I know it's already explained in a lot of detail in the other answer (including a better explanation of the regex used in general), but I recently came across this regex without explanation, so I've added some comments myself for it. I figured I'd also share it here for others to see.
The first thing to note is that the regex uses unary for the integers. So String s = new String(new char[n]);
in the Java code will convert an integer n
into a String of that many ('\0'
) characters. Which character this string contains isn't important, it's the length that matters for unary. (An alternative in Java 11+ could for example have been String s = "x".repeat(n);
, and it would still work as intended.)
As for the regex itself:
"(?x) .? | ( \\2?+ (\\1|^.) )* .." # Since this is a Java-String, where the `\` are escaped
# as `\\` and `String#matches` also implicitly adds a
# leading/trailing `^...$` to regex-match the entire
^(?x) .? | ( \2?+ (\1 |^.) )* ..$ # String, the actual regex will be this:
# The `(?x)` is used to enable comments and whitespaces,
# so let's ignore those for now:
^.?|(\2?+(\1|^.))*..$
( )* # First capture group repeated 0 or more times.

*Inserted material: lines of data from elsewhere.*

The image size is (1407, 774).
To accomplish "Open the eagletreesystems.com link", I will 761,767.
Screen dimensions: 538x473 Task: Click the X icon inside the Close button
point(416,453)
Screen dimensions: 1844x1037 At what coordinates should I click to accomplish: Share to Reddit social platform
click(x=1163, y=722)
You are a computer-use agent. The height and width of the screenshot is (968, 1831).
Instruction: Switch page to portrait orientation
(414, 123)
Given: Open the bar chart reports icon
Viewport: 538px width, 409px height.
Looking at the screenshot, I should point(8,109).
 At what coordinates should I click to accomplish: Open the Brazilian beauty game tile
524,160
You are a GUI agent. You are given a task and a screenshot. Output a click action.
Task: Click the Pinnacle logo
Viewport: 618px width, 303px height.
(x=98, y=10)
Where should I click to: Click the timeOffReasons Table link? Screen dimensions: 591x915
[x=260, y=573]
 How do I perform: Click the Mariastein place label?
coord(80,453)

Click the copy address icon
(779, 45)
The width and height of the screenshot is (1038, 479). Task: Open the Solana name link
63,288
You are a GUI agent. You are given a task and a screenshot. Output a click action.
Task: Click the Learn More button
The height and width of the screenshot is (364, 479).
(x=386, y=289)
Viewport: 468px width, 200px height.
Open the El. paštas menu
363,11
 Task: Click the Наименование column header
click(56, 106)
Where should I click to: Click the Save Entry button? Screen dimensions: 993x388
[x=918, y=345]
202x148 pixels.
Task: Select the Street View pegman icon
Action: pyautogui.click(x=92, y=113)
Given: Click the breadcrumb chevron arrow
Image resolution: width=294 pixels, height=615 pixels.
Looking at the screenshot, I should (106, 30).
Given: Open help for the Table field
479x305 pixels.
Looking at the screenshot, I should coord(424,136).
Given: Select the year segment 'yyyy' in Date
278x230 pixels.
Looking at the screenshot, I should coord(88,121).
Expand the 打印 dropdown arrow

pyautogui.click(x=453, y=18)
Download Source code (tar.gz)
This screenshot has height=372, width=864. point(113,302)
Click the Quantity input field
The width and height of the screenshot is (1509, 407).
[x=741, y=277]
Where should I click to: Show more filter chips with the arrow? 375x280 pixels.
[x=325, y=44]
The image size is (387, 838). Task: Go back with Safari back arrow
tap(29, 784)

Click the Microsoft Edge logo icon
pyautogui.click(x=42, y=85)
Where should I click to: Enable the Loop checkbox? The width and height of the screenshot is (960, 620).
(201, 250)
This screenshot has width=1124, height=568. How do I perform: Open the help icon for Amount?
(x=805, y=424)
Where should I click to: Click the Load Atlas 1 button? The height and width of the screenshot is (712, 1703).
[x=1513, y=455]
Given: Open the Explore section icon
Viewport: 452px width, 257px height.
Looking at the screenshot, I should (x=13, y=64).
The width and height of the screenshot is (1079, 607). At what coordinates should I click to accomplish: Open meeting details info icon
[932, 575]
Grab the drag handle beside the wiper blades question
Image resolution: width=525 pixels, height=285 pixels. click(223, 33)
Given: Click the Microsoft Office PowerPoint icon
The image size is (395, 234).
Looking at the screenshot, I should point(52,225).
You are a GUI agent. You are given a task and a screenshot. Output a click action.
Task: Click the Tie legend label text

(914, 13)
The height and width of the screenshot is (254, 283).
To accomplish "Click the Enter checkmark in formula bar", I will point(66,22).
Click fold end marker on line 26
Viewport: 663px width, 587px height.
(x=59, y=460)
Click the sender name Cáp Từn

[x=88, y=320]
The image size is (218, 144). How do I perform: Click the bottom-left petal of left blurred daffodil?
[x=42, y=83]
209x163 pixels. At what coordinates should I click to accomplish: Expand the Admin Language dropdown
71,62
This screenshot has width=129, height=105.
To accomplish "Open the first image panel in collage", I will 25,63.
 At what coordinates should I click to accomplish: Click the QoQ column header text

# On each iteration it matches one Fibonacci number.
|^. # In the first iteration, we simply match 1 as base case.
# Afterwards, the ^ can no longer match, so the
# alternative is used.
\2?+ # If possible, match group 2. This ends up being the
# Fibonacci number before the last. The reason we need
# to make his optional is that this group isn't defined
# yet in the second iteration. The reason we have the `+`
# is to prevent backtracking: if group 2 exists, we
# *have* to include it in the match, otherwise we would
# allow smaller increments.
(\1| ) # Finally, match the previous Fibonacci number and store
# it in group 2 so that it becomes the second-to-last
# Fibonacci number in the next iteration.
# This in total ends up adding Fibonacci numbers starting
# at 1 (i.e. 1,2,3,5,8,... will add up to 3,6,11,19,...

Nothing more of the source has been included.